California Wildfires Threaten Giant Sequoias
Some of the world’s largest trees are at risk after the fires were sparked by lightning last week.,
Wildfires in California threaten giant sequoias.
A wildfire in Sequoia National Forest near Wofford Heights, Calif., last month. New fires are threatening the state’s sequoia and redwood trees.Credit…Patrick T. Fallon/Agence France-Presse via Getty Images
By Jenny Gross
Sept. 14, 2021, 9:44 a.m. ET
Wildfires in the Sequoia and Kings Canyon National Parks in central California are threatening sequoia groves containing some of the oldest and biggest trees in the world.
The Colony, Paradise and Windy fires were ignited last week by lightning, and park officials have been working to contain their spread with water and retardant drops, according to a statement on Monday.
But the fires have been difficult to suppress, in part because the Paradise fire, spanning more than 800 acres, is in steep, densely forested terrain and is inaccessible from the ground. In total, the fires are spreading across more than 1,000 acres without any containment.
Over the past year, wildfires have burned millions of acres across California and other Western states, destroying hundreds of giant sequoias, redwoods and more than one million Joshua trees.
Giant sequoias, which can reach ages of up to 3,400 years and grow taller than 300 feet, can handle — and, to an extent, depend on — periodic fires.

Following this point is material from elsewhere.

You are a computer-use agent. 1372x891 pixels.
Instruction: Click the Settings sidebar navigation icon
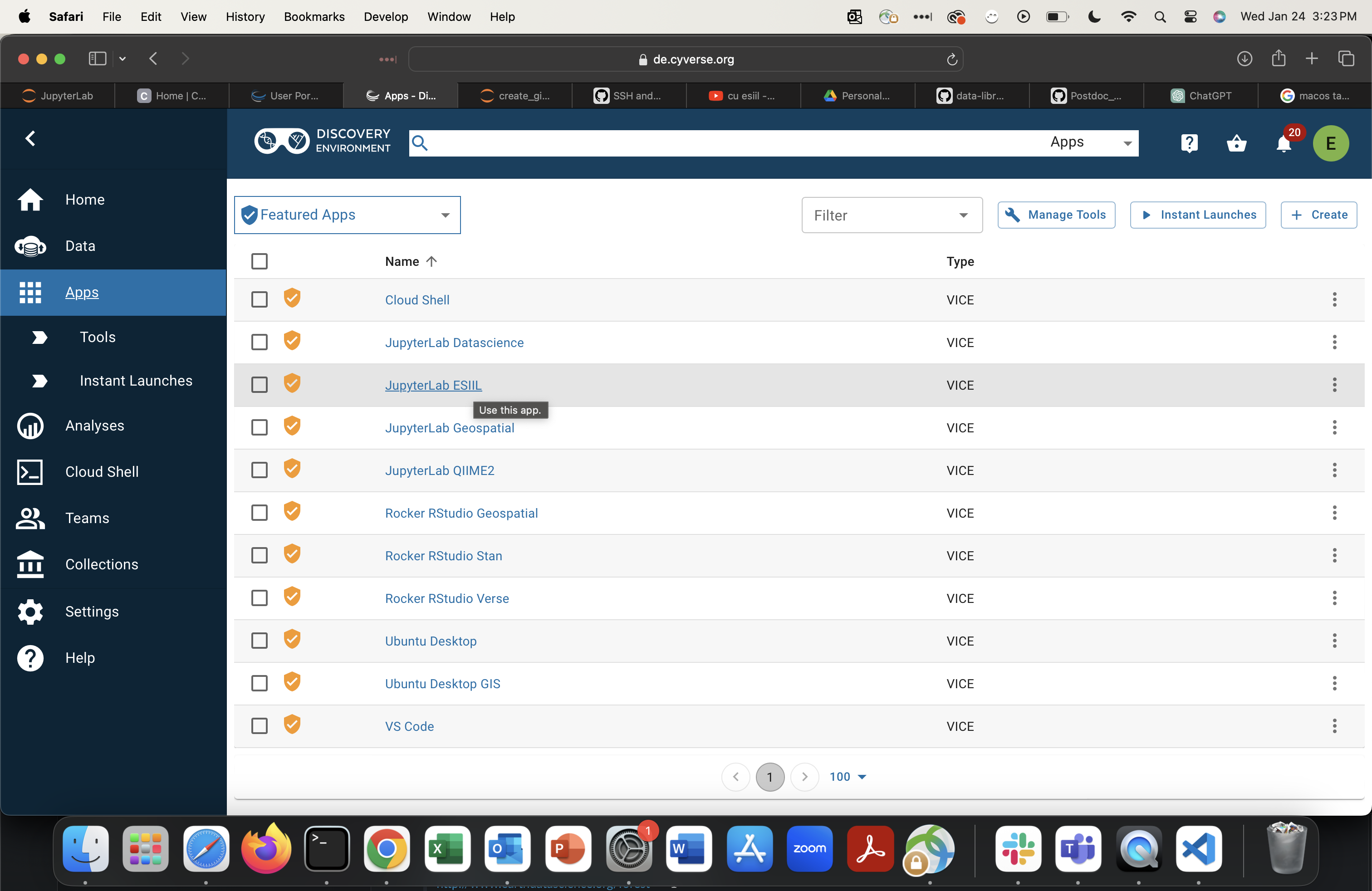click(29, 611)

Their bark helps protect them and insulates them from the heat. At the same time, fires clear the soil around sequoias, leaving it in a prime condition for sequoia seeds to grow. Fires also burn off trees that compete for the sunlight that young sequoias need to flourish.
But the increased severity of fires in recent years, fueled by the quickening pace of global warming, has posed a major threat to the state’s most beloved trees. In last year’s Castle fire, between 7,000 and 11,000 large sequoias died across the Sierra Nevada, or about 10 to 14 percent of them, according to the National Park Service. Two thirds of giant sequoia grove acreage across the Sierra Nevada burned between 2015 and 2020, compared to a quarter in the previous century, the park service has said.
The Sequoia and Kings Canyon National Parks said in the statement that the fires, in addition to posing threats to park infrastructure and resources, had caused poor air quality for nearby communities. Sequoia National Park is temporarily closed, while Kings Canyon National Park remains open.
Wildfires have consumed over two million acres in California this year. The largest, the Dixie fire in Northern California, has burned nearly one million acres in the past two months and is 75 percent contained, according to a New York Times wildfire tracker.
On Monday, President Biden flew over the Caldor fire, which has consumed more than 200,000 acres south of Lake Tahoe and forced thousands of people from their homes.
“These fires are blinking code red for our nation,” said Mr. Biden, who used the occasion to promote two bills pending in Congress that would fund forest management and more resilient infrastructure as well as combat global warming.